Despite Clinton’s words, justice did not prevail.
The father of Home Maintenance Technician Third Class Kenneth Eugene Clodfelter believed that there would be justice, but he was to be disappointed. “I just felt, for sure, you know, they’re not going to go ahead and just kiss off the lives of 17 U.S. sailors,” he said. “In fact, they didn’t do anything.”
Walid bin Attash, a planner of the USS Cole bombing and who also played a role in the 9/11 attack, is still at Gitmo. His trial continues to drag on while he and his lawyers play games. Rahim Hussein al-Nashiri, another of the planners, is still awaiting trial.
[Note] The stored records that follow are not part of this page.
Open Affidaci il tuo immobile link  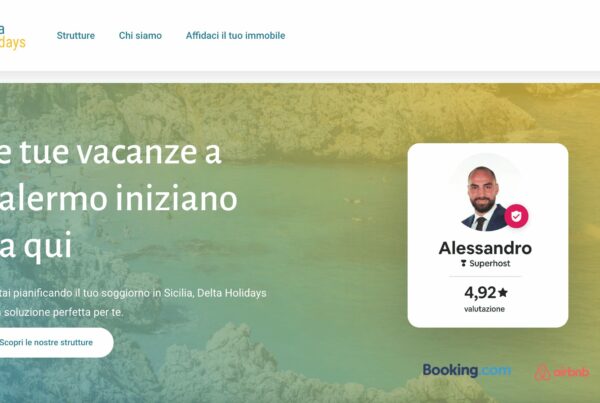(235, 36)
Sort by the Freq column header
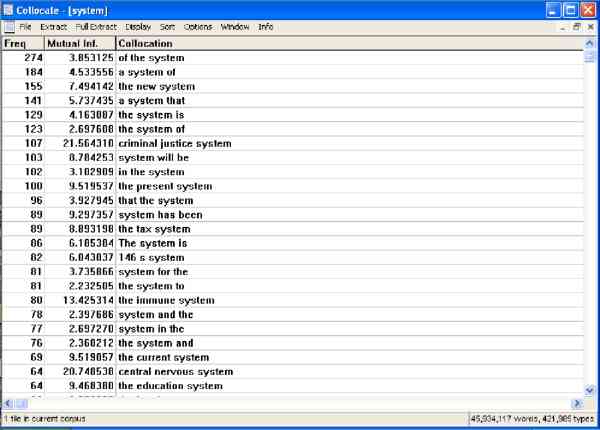 click(x=20, y=43)
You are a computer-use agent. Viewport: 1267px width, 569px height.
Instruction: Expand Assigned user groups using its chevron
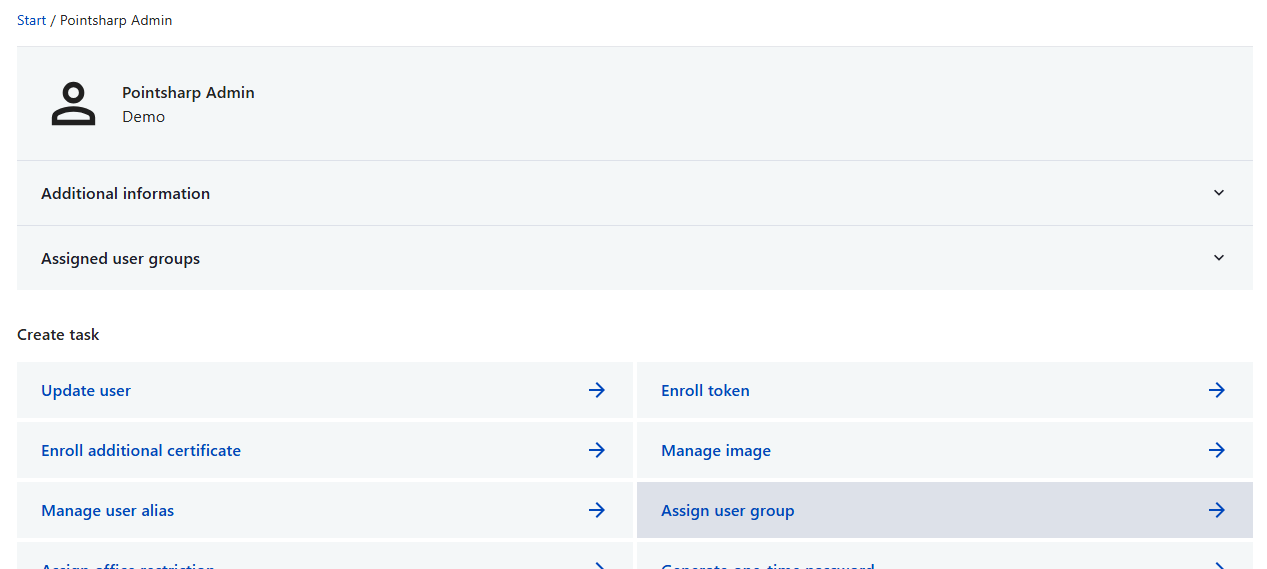point(1219,258)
But Mashur Abdallah Ahmed al Sabri, one of the members of the USS Cole cell, has already been released by Barack Obama from Guantanamo Bay.
Sabri was rated as a high risk terrorist who is ”is likely to pose a threat to the US, its interests, and allies”, but that was no obstacle for Obama who had already fired one Secretary of Defense for being slow to free dangerous Al Qaeda terrorists and was browbeating his latest appointee over the same issue.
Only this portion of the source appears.